DATA EXTRACT:
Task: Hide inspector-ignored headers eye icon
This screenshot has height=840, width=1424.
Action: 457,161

---

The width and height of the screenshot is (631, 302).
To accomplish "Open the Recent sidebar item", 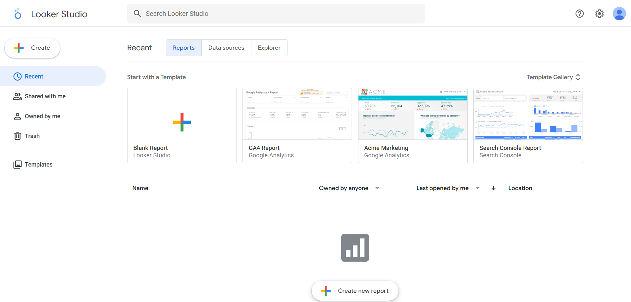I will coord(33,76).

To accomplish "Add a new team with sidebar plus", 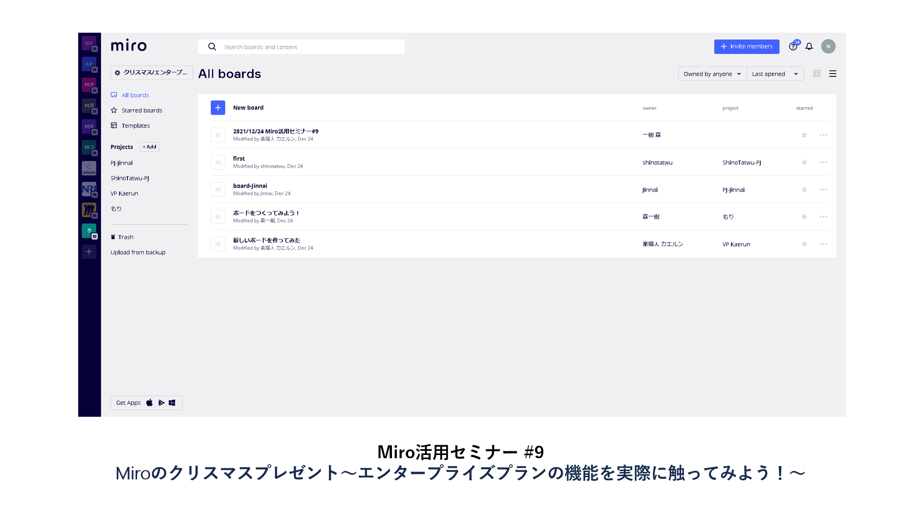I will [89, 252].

==

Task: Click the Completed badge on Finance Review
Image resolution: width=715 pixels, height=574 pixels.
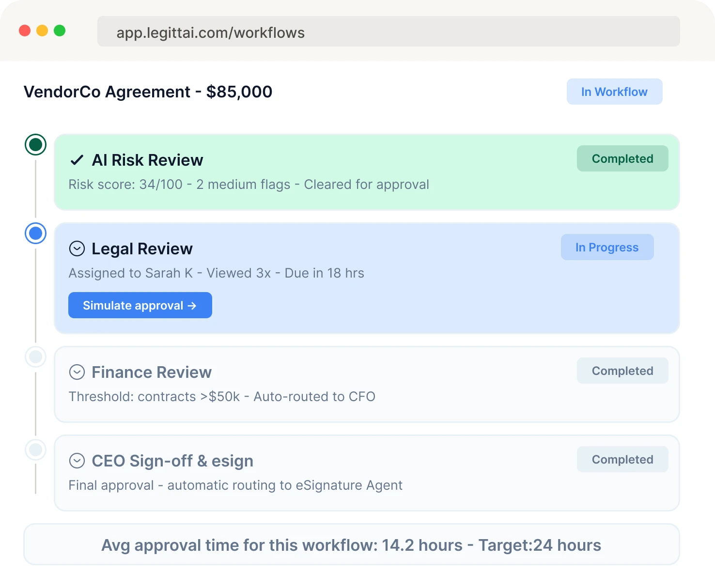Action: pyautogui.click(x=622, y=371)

AIM:
Gather every line of the data above that contains the string "height" and copy each one out in full. Case counts.

WORKED SOLUTION:
This screenshot has height=840, width=1424.
The width and height of the screenshot is (631, 302).
Image resolution: width=715 pixels, height=574 pixels.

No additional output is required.